Tuesday, 20 September 2022


Members statements

Aboriginal and Torres Strait Islander justice outcomes


Aboriginal and Torres Strait Islander justice outcomes

Dr RATNAM (Northern Metropolitan) (10:33): As we end this term of Parliament, while acknowledging the work we have done, we must acknowledge our unfinished work. Last week another First Nations person died in custody in Victoria. That is the second Aboriginal person to die within just the last few weeks, on top of the 500 that have died since the Royal Commission into Aboriginal Deaths in Custody. Our bare laws and criminal justice system are killing First Nations people in Victoria. It has to stop. When the systems we use disproportionately harm some people in our communities, we must dismantle the systemic prejudice and racism that are the cause. Yet instead of using this term of Parliament to fix our bare laws and stop the overincarceration of First Nations people, this government is opening up new prisons, and instead of raising the age of criminal responsibility to stop 10-year-old children—disproportionately First Nations children—from being harassed by the police and taken into custody, this government hid the bill that could have implemented this change. Instead of fixing the broken youth justice system that abuses the human rights of our young people, the government prioritised six law and order bills to look tough on crime.

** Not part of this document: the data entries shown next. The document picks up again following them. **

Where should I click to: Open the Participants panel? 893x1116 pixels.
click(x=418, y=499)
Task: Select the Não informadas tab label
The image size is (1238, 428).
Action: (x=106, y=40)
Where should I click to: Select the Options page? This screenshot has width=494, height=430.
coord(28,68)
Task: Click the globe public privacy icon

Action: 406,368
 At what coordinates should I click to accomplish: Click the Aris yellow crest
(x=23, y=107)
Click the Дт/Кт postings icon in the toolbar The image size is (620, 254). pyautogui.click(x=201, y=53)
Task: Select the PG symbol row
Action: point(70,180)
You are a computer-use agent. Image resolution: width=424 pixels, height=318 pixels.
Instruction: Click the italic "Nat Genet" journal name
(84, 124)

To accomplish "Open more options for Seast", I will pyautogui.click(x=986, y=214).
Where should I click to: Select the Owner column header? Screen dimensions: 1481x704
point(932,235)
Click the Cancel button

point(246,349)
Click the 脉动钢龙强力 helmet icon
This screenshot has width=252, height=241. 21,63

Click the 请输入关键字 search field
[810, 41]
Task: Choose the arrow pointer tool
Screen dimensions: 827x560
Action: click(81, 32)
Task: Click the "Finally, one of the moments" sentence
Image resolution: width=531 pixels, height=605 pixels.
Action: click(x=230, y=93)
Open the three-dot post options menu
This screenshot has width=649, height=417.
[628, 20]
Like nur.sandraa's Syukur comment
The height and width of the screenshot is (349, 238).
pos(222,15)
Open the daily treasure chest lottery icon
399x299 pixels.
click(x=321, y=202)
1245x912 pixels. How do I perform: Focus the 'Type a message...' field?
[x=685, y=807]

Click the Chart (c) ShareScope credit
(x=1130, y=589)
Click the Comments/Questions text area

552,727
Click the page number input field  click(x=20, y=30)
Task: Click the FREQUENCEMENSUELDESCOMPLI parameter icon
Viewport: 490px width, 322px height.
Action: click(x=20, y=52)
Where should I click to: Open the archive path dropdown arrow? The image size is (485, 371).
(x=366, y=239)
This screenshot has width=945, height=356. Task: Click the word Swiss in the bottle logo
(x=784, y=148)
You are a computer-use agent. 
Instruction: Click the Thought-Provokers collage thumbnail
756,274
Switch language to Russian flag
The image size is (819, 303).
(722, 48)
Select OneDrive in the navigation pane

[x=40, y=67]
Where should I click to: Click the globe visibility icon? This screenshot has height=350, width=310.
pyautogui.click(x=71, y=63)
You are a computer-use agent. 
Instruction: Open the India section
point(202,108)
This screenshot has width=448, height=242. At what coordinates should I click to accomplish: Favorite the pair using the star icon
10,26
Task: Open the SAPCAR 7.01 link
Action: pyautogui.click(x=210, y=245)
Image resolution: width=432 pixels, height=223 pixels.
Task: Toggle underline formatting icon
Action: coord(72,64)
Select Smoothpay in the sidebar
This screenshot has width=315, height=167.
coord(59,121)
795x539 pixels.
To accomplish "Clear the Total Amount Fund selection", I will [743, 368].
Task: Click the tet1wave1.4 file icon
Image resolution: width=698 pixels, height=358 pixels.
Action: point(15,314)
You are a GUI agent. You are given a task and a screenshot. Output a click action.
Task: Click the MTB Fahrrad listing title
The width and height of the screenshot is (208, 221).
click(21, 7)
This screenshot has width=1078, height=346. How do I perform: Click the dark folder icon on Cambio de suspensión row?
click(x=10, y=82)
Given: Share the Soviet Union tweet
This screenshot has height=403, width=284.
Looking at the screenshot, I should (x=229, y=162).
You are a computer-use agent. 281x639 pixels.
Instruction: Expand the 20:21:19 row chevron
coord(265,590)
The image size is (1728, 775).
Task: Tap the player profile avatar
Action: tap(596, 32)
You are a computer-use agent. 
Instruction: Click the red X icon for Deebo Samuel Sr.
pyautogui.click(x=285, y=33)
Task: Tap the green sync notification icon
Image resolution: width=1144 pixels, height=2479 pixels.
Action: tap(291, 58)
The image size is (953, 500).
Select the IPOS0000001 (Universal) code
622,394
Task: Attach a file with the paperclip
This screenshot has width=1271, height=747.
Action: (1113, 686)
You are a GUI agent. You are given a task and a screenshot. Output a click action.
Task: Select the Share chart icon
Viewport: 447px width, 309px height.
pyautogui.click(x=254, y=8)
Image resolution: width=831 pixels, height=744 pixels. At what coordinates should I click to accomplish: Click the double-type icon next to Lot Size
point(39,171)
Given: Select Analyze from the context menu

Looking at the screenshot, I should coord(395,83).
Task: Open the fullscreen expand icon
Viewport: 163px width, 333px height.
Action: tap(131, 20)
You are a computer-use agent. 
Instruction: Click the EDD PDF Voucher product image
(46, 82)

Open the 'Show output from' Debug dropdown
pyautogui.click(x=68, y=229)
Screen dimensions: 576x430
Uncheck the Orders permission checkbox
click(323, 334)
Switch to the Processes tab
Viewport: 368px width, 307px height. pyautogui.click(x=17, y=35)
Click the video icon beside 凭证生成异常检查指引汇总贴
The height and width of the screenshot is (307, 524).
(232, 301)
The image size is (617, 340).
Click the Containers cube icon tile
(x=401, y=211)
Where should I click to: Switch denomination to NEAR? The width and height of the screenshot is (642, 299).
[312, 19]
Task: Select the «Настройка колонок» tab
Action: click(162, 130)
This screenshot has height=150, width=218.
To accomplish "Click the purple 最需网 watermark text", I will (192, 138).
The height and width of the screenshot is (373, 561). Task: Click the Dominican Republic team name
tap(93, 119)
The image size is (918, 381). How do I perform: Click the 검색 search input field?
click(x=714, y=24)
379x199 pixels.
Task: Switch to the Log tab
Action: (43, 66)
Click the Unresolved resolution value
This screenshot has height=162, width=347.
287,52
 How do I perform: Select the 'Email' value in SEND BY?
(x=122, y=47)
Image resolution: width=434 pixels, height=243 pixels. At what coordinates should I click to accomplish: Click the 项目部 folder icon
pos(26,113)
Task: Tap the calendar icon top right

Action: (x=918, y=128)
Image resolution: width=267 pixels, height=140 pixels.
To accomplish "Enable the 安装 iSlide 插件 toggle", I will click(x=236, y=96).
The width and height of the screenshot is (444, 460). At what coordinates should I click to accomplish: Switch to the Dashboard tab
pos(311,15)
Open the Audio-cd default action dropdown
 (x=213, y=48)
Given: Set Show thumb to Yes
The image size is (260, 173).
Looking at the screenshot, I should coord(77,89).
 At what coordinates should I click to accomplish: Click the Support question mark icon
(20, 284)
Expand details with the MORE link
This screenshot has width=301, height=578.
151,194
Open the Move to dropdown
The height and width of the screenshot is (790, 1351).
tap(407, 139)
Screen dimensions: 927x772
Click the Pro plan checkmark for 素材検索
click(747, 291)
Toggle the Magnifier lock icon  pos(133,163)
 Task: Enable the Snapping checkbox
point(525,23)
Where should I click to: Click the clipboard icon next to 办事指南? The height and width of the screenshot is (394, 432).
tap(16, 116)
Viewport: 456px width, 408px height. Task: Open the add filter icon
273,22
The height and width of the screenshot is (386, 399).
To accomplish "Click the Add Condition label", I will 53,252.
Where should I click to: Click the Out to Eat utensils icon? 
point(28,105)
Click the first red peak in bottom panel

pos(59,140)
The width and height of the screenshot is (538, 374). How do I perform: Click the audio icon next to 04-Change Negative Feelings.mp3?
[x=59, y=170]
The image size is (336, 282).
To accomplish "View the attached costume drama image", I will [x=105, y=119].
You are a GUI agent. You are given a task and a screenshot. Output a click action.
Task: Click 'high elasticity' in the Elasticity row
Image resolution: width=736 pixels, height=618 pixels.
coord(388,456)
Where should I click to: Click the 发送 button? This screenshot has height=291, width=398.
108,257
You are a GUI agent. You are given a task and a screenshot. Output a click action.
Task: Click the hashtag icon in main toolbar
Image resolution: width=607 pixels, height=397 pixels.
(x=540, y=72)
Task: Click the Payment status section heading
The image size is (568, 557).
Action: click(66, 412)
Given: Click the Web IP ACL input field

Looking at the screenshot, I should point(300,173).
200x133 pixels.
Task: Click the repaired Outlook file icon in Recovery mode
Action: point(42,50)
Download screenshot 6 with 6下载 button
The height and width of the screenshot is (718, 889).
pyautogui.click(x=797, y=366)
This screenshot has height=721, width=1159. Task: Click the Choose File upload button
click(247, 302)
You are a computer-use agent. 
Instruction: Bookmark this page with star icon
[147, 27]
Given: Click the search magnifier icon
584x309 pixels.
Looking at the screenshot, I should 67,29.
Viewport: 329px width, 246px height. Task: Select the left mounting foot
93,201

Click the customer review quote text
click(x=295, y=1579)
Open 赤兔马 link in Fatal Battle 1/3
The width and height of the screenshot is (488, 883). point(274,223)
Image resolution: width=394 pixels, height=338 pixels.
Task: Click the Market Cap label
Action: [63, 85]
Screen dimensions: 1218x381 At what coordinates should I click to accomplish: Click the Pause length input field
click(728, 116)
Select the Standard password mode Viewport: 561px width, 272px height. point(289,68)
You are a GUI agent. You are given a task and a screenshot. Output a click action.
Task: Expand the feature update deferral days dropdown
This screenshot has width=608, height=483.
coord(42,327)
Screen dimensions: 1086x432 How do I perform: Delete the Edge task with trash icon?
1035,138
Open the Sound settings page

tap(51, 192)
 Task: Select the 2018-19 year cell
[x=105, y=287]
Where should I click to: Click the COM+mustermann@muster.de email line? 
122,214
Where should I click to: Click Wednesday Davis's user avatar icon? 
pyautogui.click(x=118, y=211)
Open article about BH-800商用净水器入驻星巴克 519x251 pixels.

The work of treaty is groundbreaking in Victoria, but it is not just in the future; it is now and cannot be used as cover for inaction that sees First Nations people being locked up and killed by our so-called justice system. Decolonisation does not look like this, and it certainly does not look like removing a First Nations Woiwurrung name for a hospital to rename it in honour of a foreign monarch, erasing one of the few references we have to First Nations language in this state. This is recolonisation, not treaty.